Data tersimpan
━━━━━━━━━━━━━━━━
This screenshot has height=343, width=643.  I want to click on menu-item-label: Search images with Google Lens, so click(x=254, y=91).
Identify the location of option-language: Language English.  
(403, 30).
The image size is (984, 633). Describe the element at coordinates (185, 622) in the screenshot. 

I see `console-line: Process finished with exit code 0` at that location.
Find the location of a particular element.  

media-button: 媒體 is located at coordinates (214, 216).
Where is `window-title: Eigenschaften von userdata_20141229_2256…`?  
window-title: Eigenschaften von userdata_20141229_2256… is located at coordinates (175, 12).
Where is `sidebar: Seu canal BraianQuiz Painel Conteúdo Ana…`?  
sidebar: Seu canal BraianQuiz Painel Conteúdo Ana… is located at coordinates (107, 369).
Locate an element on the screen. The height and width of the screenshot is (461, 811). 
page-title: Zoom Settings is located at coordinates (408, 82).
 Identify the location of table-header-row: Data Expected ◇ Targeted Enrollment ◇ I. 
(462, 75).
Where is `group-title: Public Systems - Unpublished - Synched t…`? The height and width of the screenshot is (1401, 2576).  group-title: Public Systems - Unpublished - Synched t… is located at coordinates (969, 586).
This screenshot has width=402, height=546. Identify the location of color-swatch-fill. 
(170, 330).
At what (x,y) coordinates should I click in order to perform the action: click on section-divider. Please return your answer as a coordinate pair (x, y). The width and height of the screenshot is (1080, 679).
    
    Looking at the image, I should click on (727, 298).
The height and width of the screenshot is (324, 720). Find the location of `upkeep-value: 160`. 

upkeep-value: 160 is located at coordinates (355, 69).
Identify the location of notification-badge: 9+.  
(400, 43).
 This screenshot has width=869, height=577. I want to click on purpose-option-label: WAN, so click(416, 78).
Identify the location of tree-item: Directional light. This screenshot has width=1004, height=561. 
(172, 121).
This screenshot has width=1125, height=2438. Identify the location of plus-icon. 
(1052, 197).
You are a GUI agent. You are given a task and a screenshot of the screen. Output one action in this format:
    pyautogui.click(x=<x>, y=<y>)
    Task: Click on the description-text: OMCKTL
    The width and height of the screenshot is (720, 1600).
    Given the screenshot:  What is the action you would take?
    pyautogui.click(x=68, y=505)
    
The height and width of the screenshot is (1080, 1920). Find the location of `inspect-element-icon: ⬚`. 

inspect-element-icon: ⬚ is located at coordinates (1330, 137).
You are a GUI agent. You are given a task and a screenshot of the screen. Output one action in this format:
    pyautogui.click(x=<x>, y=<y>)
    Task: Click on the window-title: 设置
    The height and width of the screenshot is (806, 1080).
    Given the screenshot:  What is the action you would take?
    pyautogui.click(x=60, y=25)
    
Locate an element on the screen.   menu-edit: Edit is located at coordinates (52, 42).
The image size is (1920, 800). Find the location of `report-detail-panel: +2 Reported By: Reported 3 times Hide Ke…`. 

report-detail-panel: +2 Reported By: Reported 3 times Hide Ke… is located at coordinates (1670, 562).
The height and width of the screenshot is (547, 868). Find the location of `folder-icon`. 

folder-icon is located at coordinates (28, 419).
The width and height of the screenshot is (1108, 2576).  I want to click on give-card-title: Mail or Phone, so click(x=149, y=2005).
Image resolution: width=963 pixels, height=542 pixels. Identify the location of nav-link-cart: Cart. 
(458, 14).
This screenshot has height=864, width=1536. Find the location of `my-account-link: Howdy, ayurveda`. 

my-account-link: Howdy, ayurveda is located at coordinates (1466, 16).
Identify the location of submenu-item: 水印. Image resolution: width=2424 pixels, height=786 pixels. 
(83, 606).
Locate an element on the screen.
━━━━━━━━━━━━━━━━
*Petunjuk*
Tulis ulang item mulai dari awal hingga baris yang memuat "window-title: Eigenschaften von userdata_20141229_2256… is", dengan mengganti "screenshot" menjadi "capture" tanpa mengubah bagian lain.

*Jawaban Latihan*
This capture has height=343, width=643.  I want to click on menu-item-label: Search images with Google Lens, so click(x=254, y=91).
Identify the location of option-language: Language English.  
(403, 30).
The image size is (984, 633). Describe the element at coordinates (185, 622) in the capture. 

I see `console-line: Process finished with exit code 0` at that location.
Find the location of a particular element.  

media-button: 媒體 is located at coordinates (214, 216).
Where is `window-title: Eigenschaften von userdata_20141229_2256…`?  
window-title: Eigenschaften von userdata_20141229_2256… is located at coordinates (175, 12).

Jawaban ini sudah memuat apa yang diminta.